Délit de faciès pour le rosé de la Bégude

Le domaine de La Bégude, l’une des belles adresses de l’appellation Bandol (Provence), a vu, une nouvelle fois, l’un de ses rosés recalé lors de son passage devant la commission d’agrément pour cause de « non typicité ». Un mot d’explication : un vin revendiquant une AOC doit au préalable passer l’épreuve d’une dégustation organisée par l’appellation qui donnera ou non son agrément.
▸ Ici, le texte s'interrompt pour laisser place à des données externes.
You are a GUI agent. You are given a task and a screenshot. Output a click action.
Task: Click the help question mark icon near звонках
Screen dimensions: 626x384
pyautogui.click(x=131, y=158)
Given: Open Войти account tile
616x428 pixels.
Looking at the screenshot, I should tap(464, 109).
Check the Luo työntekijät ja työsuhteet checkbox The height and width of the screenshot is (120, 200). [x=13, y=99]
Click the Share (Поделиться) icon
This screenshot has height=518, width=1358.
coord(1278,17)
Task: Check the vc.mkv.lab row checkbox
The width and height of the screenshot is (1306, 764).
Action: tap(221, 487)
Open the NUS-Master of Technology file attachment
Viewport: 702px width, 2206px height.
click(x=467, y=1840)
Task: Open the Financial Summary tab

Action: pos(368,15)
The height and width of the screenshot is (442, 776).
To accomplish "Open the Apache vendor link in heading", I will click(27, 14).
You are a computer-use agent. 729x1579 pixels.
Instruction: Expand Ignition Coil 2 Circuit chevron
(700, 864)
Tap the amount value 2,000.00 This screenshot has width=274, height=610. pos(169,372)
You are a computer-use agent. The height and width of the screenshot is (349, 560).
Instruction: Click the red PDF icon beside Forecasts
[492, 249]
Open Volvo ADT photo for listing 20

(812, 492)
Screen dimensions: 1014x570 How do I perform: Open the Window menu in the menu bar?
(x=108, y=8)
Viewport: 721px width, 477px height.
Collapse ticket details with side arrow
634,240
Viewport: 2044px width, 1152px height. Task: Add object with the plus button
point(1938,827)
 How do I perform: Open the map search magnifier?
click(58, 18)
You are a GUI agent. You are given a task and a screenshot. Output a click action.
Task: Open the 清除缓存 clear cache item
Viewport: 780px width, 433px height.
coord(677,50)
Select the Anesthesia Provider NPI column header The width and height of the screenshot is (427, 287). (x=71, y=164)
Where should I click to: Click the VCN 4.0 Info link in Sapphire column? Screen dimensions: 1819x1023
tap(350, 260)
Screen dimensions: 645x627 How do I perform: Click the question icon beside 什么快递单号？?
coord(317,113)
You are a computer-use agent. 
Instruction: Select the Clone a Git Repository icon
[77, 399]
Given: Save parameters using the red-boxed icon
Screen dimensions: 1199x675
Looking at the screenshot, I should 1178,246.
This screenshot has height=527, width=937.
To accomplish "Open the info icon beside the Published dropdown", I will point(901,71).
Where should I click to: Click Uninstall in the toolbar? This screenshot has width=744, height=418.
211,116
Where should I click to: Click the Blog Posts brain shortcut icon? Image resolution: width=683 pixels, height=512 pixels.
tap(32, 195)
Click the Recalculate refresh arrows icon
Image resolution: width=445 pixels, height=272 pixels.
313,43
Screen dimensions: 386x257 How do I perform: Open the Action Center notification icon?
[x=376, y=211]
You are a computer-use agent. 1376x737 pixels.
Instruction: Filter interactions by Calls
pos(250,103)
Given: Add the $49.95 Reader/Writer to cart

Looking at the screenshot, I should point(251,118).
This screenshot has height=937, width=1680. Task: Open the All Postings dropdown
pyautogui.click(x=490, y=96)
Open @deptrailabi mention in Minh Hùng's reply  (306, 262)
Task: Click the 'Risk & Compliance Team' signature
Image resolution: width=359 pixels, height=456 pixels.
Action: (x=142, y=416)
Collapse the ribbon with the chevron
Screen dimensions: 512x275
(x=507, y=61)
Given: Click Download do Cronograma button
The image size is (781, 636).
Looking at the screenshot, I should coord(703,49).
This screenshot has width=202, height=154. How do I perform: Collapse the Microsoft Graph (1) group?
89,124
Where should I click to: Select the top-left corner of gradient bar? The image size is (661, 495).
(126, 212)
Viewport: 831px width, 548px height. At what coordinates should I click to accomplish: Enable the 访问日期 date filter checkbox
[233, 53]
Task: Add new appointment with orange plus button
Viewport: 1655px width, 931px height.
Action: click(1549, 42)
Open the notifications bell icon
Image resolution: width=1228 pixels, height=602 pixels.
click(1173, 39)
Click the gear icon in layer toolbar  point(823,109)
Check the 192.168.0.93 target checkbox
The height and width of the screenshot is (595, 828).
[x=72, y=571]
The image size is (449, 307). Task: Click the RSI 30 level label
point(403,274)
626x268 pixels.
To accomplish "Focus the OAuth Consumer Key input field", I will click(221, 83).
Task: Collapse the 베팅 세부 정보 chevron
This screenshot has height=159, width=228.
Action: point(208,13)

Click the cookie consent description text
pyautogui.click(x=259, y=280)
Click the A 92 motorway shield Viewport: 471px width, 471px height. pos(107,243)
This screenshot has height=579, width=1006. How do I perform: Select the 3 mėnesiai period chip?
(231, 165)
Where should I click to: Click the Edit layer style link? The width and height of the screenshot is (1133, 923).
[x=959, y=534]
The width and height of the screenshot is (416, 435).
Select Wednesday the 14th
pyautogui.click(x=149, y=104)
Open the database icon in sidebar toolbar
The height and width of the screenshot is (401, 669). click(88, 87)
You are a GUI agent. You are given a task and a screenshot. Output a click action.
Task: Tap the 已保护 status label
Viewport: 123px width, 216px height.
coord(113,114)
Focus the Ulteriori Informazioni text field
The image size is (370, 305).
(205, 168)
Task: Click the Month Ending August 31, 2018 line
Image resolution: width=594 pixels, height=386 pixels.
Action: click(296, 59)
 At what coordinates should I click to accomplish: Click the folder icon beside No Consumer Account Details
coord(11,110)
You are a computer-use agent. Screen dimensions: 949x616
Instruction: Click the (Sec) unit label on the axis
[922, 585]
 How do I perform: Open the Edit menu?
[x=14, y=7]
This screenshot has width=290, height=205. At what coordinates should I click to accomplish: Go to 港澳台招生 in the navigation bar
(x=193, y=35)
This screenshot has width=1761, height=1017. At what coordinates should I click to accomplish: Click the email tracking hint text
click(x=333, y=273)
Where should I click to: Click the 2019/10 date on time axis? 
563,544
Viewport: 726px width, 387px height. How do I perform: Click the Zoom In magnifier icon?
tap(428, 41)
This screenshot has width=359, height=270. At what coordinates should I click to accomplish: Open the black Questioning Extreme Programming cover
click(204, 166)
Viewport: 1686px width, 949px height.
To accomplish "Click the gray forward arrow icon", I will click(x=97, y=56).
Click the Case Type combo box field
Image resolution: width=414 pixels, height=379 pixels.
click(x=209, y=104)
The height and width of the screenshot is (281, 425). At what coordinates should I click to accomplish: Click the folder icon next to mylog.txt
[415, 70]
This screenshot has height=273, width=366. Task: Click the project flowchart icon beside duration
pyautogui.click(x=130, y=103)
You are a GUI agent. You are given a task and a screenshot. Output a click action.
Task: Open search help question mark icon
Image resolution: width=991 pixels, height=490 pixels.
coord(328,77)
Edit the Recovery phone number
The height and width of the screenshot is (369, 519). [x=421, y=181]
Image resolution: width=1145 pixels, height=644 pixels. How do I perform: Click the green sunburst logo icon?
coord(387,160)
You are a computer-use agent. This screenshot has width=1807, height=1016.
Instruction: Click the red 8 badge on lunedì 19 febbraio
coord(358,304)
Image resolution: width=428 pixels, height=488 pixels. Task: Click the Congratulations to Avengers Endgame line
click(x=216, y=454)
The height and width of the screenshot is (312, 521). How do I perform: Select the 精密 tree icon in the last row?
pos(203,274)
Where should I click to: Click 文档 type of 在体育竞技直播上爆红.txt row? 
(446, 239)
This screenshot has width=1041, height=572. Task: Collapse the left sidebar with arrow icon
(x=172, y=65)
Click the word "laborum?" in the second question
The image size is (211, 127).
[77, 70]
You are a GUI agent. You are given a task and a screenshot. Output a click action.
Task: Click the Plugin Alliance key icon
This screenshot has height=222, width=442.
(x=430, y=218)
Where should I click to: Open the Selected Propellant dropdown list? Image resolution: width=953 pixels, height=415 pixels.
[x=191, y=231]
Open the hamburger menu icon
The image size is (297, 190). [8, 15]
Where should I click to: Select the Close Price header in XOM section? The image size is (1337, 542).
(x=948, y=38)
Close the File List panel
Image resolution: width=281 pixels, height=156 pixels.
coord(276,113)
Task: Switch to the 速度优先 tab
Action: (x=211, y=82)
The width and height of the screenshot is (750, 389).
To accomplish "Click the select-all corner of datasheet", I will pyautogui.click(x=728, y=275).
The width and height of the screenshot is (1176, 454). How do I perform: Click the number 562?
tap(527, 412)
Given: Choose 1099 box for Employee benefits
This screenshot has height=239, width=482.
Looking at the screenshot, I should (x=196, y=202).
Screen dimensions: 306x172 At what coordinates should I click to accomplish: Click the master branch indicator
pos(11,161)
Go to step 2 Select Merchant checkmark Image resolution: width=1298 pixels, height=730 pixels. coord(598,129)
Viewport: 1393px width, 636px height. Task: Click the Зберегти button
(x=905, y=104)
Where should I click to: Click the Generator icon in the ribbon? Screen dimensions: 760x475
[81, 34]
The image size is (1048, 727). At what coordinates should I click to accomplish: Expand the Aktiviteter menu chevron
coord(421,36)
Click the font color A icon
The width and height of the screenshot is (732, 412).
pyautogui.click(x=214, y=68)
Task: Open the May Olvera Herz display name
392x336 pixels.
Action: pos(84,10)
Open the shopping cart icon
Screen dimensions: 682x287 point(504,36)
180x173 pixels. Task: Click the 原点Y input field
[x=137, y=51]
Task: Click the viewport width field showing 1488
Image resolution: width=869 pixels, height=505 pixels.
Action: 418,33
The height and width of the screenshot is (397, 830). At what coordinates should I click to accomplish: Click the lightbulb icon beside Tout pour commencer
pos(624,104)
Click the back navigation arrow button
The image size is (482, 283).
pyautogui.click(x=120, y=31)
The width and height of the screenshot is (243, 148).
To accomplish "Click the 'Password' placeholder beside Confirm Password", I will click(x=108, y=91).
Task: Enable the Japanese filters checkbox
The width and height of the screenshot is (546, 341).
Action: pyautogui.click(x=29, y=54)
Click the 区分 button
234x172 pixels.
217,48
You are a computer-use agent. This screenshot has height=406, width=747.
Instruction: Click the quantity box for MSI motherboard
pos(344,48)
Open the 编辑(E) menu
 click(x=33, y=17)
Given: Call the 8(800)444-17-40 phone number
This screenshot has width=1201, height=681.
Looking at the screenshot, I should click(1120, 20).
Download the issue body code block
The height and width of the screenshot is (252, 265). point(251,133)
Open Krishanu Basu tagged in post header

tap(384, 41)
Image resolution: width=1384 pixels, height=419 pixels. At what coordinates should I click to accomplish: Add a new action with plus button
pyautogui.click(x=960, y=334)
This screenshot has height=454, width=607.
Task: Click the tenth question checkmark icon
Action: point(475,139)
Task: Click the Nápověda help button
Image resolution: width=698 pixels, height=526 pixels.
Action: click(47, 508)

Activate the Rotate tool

Sont recalés les vins présentant un défaut (flagrant) ou un caractère jugé pas assez « typique » de l’AOC.  Par « typique », il faut comprendre « ne s’écartant pas trop de la moyenne d’un style défini comme représentatif avec tout ce que cela peut avoir d’arbitraire et d’appauvrissant ». S’agissant de Bandol, un rosé « dans la moyenne » serait un rosé de Provence avec un peu plus de matière, de couleur et de structure. Un peu plus mais pas trop, c’est ce qu’a pu vérifier Guillaume Tari, le propriétaire de La Bégude, dont le rosé a été banni pour délit de sale gueule : trop de couleur. Il a donc rejoint le glorieux bataillon des recalés des AOC et des néo-« vins de France » (anciens vins de table). Le domaine n’aura pas de mal à le vendre mais ses propriétaires sont pour le moins amers de devoir se priver du nom de Bandol qu’ils contribuent largement à promouvoir par la qualité irréprochable de leurs vins. Pas question de plier, d’où le nom de cette cuvée (L’Irréductible) haute en couleur, puissante, chaleureuse, et délibérément taillée pour la table. Pour amateurs de belles sensations fortes et de rosés de gastronomie.